Three killed in California winter storm


Tue 06 Feb 2024 | 11:16 AM
Basant Ahmed

At least three people have died in a winter storm that has brought near-record amounts of rain and destructive mudslides to parts of California, Sky News reported. 

Two men were killed by fallen trees in Carmichael, a suburb of Sacramento, and in Boulder Creek, to the south of San Jose, as the storm lashed the west coast of the United States.

Police also launched an investigation into the death of a man who was found under a tree in his garden in Yuba City, to the northeast of San Francisco.

The storm was the second so-called Pineapple Express weather system, or atmospheric river storm, to hit the state in the past week.

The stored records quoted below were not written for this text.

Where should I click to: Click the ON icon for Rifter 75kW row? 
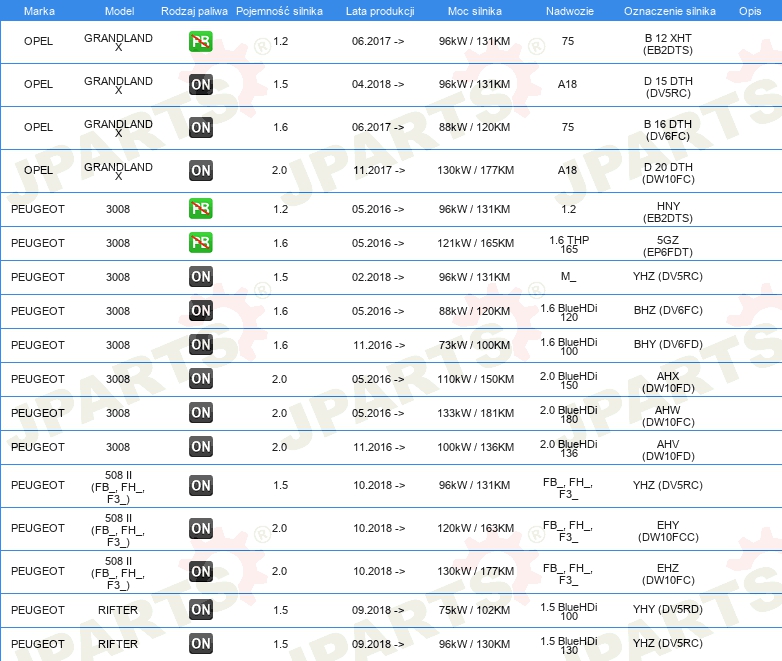point(201,610)
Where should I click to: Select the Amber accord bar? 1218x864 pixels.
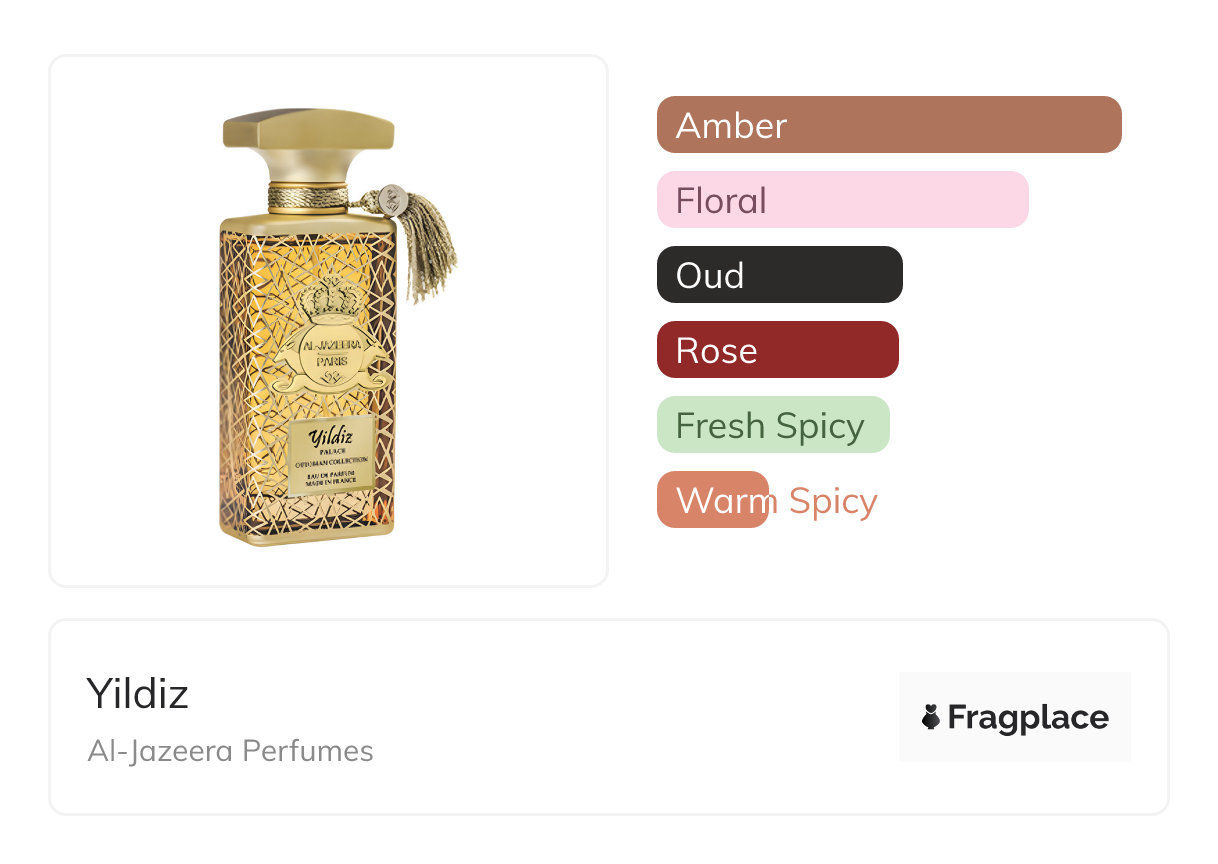888,125
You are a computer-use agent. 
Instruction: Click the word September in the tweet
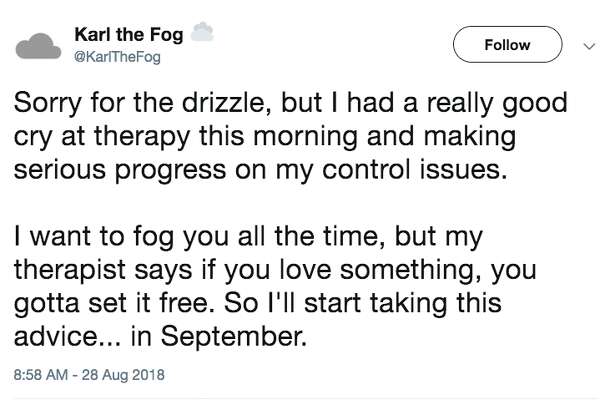coord(233,337)
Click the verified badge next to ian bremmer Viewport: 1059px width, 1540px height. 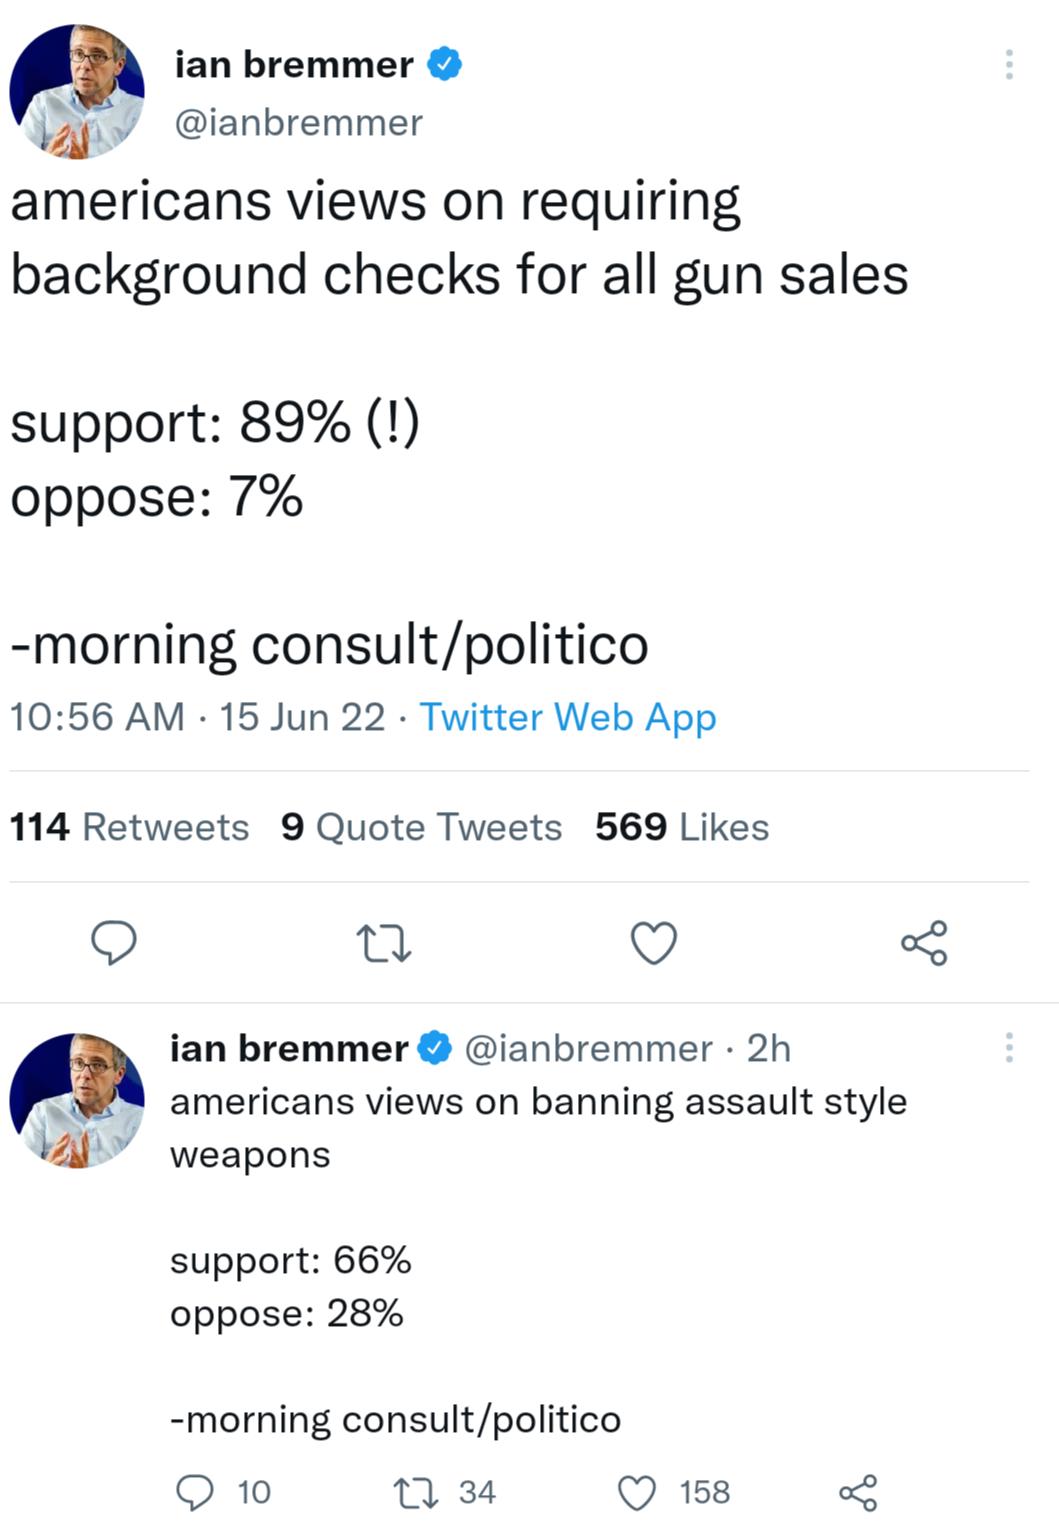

On Monday, virtually all of southern California was under flash flood warnings, including the Los Angeles area, where up to 25.4cm (10in) of rain had fallen, according to the National Weather Service (NWS).

At one measuring station in downtown Los Angeles, 17cm (6.7in) of rain had fallen by Monday afternoon - nearly half the yearly average of 36cm (14.25in).

The NSW said that, across two days, it was the third-wettest period in more than 140 years.

"We're talking about one of the wettest storm systems to impact the greater Los Angeles area since records began," Ariel Cohen, chief NWS meteorologist in Los Angeles, said.

"Going back to the 1870s, this is one of the top three."